India is now bracing for its strongest tropical cyclone in nearly five years. It is barreling towards 100 million people on the east coast, causing officials to begin emergency evacuations.
On Thursday, Tropical Cyclone Fani had winds of 190 kmph (118 mph) with gusts of 201 kmph (124 mph). This makes it equivalent in intensity to a Category 3 major hurricane on the Saffir-Simpson scale.
It is expected to hit Odisha state on Friday afternoon.
Fani was classified as an “extremely severe cyclonic storm.” India’s Coast Guard and Navy deployed ships and helicopters for relief and rescue operations. Army and Air Force units have also been put on standby in Odisha, West Bengal and Andhra Pradesh states.

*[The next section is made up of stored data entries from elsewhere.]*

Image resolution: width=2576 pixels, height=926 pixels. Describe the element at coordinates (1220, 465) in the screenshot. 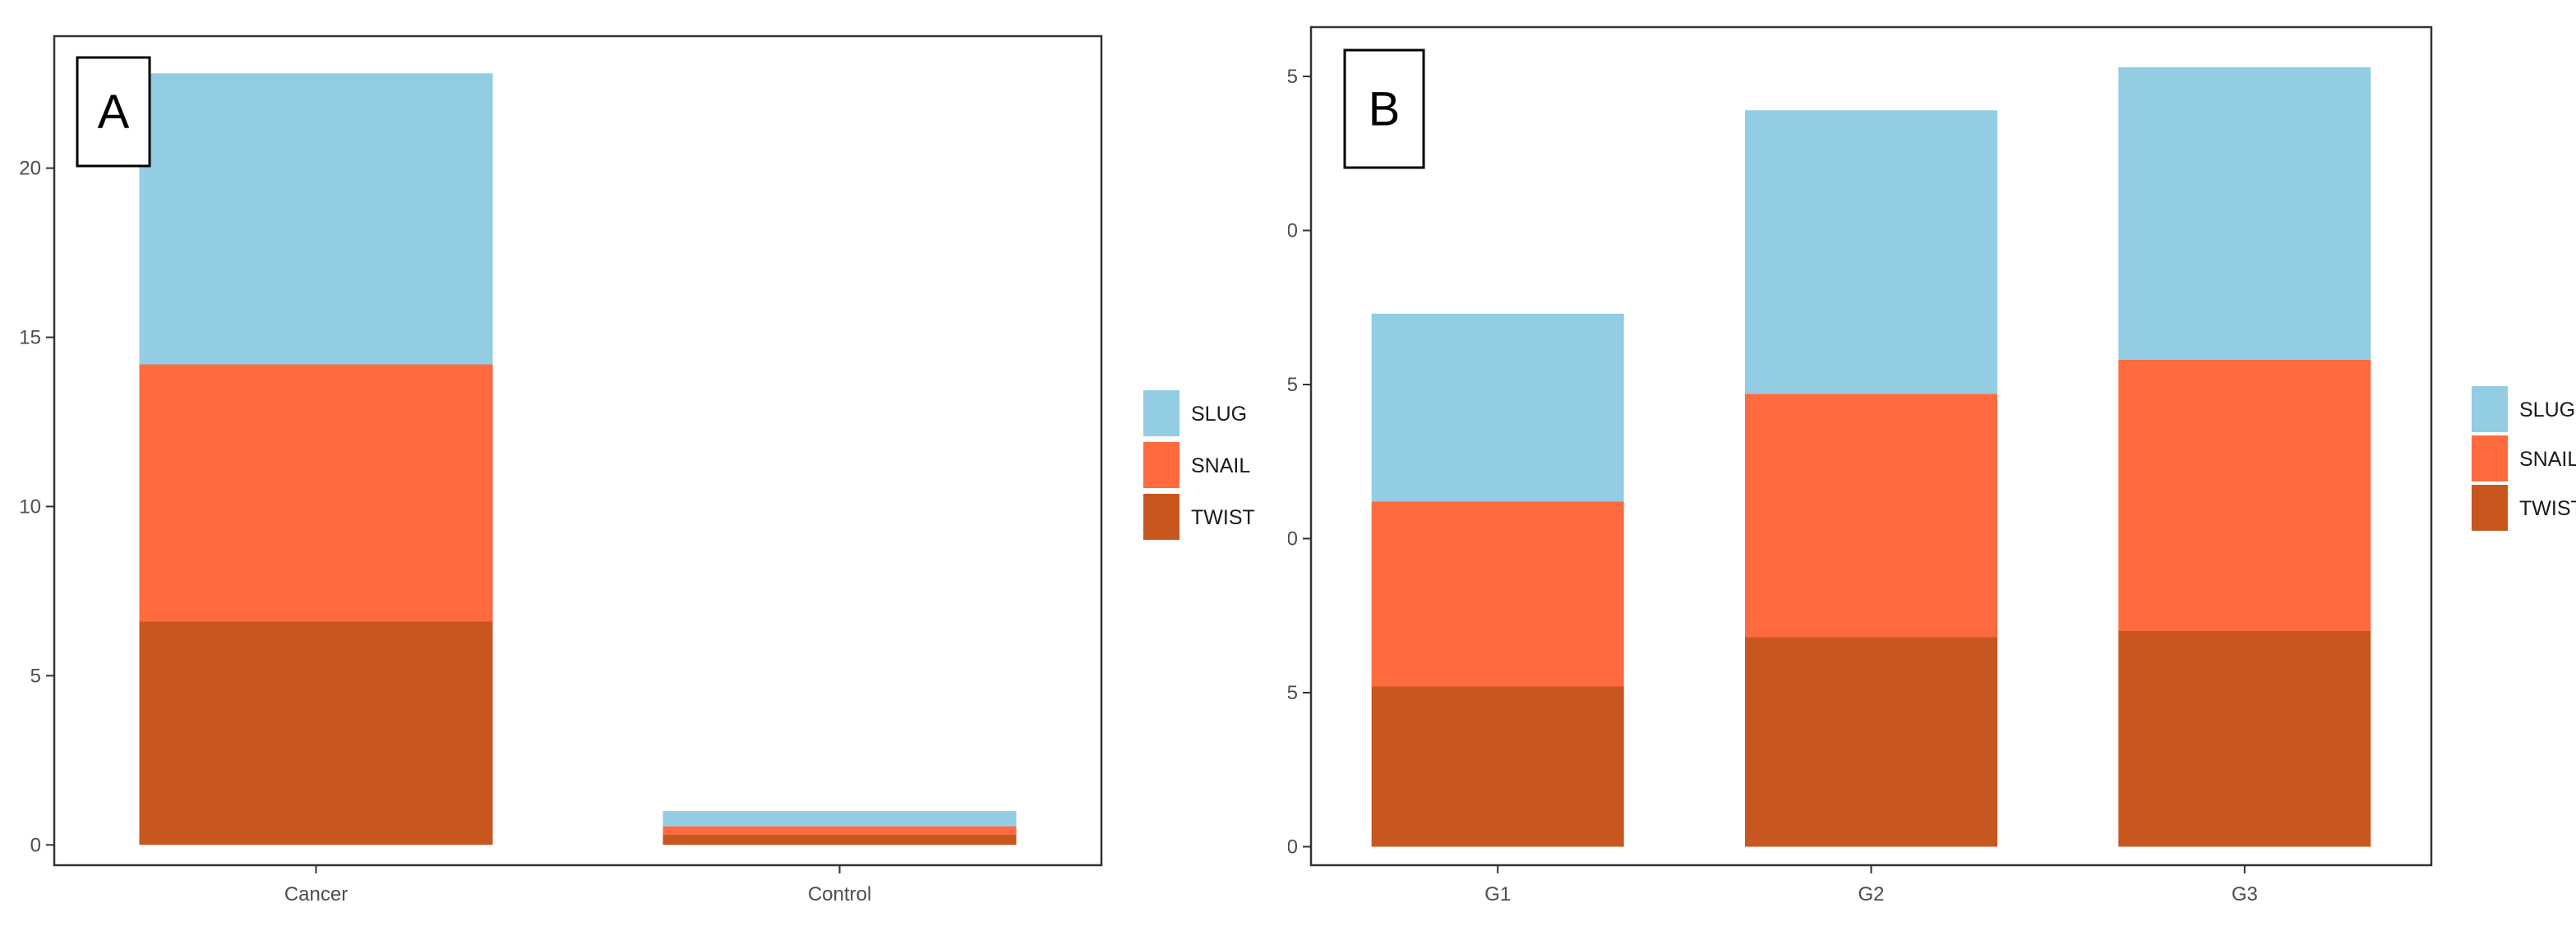

I see `legend-label-a-snail: SNAIL` at that location.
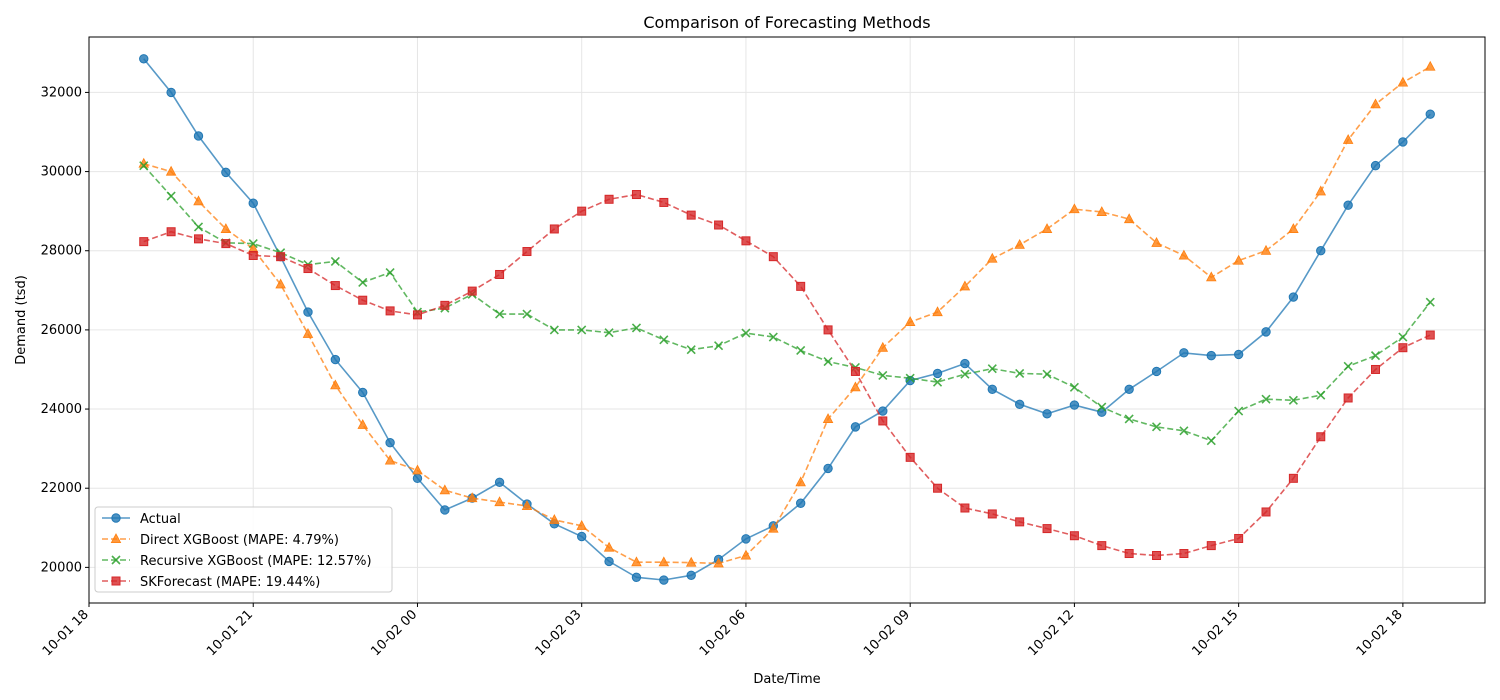 The width and height of the screenshot is (1500, 700). Describe the element at coordinates (230, 633) in the screenshot. I see `x-tick-label: 10-01 21` at that location.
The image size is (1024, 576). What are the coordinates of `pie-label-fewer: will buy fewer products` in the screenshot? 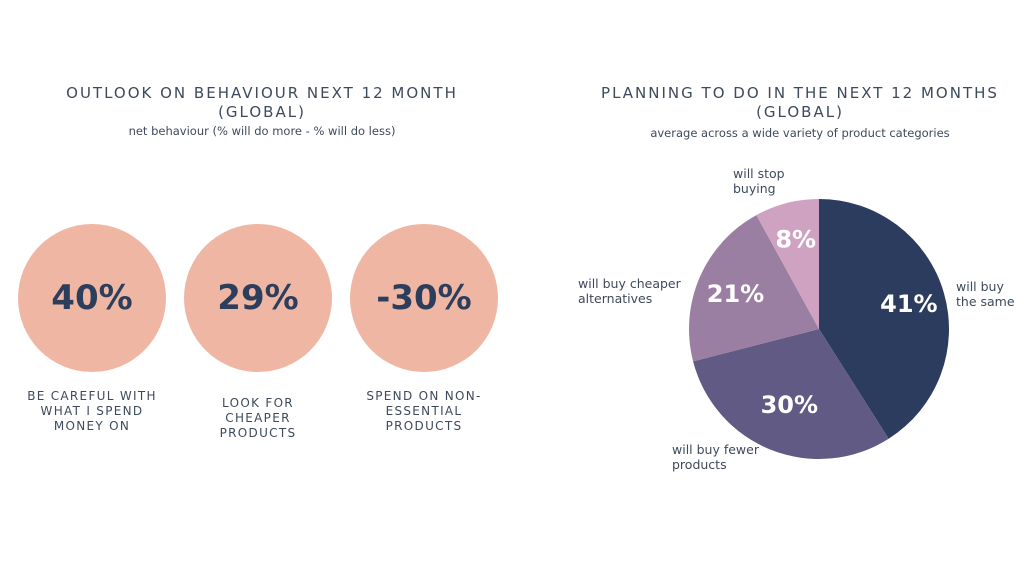 It's located at (716, 457).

Some 900 cyclone shelters have been set up across Odisha to house evacuees and school is canceled across the state on Thursday and Friday. Teams are going door to door to warn people.
“They are being told what to take with them if they leave and the precautions they need to take if they stay,” said Ameya Patnaik, assistant commandant for the National Disaster Response Force (NDRF) in Odisha.
Fani, which is still about 270 kilometers (170 miles) off of the coast off India, strengthened rapidly on Monday and Tuesday, becoming the strongest storm to move through the Bay of Bengal this early in the year since Tropical Cyclone Nargis in 2008.
Nargis went on to strike Myanmar with winds over 200 kph (124 mph), bringing a devastating storm surge and flooding rainfall that resulted in more than 100,000 deaths in the country.
Fani is expected to bring large storm surges and significant wind damage near the landfall location. Inland flooding will also be a major threat.
Tropical cyclone activity during the monsoon season is extremely rare because the monsoon is characterized by high wind shear, which makes it difficult for tropical storms to form.